Как бы она к этому отнеслась, можно увидеть по другому примеру. Тронная речь не упомянула титула Государя «Самодержавный». Это была уступка, которую Государь заставил себя сделать в угоду настроения Думы. Как же к ней отнеслась кадетская пресса? «Предостережение, – писал П.Н. Милюков 28 апреля, – против дальнейшего употребления слова «Самодержец», данное большинством депутатов в протоколе соединенного заседания нескольких парламентских групп, прозвучало недаром». Чтобы оценить эти гордые слова по достоинству, надо припомнить, в чем «предостережение» (?) заключалось. Парламентские группы огласили свое постановление подписать без оговорок то депутатское обещание, в котором титул «Самодержец» был сохранен; они лишь заявили, что, по их мнению, этот титул конституции не исключает.
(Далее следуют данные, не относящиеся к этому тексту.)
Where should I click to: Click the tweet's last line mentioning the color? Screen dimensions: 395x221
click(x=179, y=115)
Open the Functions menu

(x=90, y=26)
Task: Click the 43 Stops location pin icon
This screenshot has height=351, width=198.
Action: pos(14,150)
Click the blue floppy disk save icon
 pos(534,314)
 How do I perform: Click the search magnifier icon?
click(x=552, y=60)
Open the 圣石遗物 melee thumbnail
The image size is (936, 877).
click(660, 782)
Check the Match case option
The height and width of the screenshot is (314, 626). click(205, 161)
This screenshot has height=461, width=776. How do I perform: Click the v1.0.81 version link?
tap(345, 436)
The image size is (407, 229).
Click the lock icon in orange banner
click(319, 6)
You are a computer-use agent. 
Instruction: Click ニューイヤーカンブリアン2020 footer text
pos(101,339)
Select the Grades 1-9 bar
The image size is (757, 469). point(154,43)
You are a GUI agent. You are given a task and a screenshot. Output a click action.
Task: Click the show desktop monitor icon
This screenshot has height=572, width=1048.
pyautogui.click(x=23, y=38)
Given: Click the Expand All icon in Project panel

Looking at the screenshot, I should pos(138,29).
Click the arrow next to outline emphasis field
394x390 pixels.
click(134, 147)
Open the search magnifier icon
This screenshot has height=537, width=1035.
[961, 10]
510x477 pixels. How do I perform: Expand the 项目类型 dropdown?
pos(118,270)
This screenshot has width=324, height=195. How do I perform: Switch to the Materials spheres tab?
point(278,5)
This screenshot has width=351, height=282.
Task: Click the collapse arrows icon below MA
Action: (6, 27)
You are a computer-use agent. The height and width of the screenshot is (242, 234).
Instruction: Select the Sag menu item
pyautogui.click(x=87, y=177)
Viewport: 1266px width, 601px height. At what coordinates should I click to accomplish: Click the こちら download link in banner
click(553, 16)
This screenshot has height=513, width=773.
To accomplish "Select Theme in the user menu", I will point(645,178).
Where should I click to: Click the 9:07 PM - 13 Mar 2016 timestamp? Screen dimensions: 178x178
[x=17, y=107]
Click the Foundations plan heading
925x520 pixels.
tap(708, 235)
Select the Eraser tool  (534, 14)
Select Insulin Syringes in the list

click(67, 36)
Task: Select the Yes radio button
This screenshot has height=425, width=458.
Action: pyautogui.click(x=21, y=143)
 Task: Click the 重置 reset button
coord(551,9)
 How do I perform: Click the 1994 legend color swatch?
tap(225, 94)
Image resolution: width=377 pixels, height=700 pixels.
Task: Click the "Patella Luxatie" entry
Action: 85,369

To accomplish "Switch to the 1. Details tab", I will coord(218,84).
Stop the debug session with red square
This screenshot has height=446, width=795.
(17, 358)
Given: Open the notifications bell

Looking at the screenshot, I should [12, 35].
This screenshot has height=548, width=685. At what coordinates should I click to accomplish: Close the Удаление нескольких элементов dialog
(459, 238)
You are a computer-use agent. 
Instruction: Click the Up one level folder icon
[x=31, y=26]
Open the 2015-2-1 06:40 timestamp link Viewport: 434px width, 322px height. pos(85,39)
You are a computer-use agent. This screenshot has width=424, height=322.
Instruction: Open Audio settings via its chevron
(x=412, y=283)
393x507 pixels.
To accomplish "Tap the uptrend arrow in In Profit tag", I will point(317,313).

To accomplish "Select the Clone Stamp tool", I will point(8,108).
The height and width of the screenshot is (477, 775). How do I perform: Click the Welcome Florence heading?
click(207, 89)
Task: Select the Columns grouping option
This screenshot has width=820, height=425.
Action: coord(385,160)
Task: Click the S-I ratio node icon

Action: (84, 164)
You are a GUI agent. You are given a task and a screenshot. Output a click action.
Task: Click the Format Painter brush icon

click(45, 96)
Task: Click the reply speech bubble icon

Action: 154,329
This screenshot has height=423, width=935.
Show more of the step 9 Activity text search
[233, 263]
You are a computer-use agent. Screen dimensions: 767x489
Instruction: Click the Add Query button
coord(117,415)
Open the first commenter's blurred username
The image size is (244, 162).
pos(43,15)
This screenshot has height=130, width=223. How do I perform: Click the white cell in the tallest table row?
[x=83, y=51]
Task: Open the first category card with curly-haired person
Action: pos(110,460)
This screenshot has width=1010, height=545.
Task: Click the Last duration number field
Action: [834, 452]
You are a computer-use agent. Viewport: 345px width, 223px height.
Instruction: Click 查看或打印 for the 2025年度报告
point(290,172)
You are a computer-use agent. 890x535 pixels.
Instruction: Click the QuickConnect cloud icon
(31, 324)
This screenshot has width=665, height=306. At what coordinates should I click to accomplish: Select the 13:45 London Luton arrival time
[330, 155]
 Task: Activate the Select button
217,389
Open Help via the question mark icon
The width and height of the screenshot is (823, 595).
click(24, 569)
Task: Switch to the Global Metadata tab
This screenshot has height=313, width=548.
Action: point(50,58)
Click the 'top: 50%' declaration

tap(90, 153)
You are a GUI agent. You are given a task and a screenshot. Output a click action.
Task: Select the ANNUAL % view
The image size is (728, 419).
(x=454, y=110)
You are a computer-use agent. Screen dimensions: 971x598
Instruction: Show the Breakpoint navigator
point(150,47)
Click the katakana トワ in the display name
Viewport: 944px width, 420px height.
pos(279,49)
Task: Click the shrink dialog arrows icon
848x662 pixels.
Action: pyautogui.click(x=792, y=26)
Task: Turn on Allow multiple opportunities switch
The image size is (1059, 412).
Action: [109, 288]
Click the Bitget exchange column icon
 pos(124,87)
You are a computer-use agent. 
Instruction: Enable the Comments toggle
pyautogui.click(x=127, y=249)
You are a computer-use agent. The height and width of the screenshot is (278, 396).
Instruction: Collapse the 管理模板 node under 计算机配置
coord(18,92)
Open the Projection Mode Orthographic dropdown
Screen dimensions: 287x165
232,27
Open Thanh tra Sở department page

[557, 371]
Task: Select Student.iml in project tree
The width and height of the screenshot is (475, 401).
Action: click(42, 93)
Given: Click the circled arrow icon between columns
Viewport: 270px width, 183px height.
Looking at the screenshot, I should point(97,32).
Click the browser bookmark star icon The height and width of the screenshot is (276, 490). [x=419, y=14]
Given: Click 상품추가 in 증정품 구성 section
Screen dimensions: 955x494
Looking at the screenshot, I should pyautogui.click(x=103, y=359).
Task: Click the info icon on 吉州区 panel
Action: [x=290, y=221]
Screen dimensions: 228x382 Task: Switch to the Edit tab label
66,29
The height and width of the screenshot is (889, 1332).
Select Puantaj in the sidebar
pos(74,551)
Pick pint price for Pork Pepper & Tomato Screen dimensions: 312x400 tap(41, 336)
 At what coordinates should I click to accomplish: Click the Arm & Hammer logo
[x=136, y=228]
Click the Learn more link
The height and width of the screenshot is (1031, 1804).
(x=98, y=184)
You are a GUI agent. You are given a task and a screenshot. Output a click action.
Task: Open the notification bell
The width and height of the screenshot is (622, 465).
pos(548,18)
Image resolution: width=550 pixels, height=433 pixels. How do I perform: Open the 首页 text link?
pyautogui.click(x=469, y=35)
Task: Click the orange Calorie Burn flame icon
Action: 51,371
Депутаты этим постановлением решились «подчиниться» власти, и это было разумно. Но то, что Милюков называет «предостережением», на деле было капитуляцией Думы и титул «Самодержца» санкционировало. И тем не менее кадеты немедленно это вменили в заслугу себе и своему искусству; это будто бы была их победа. Так историки иногда пишут историю.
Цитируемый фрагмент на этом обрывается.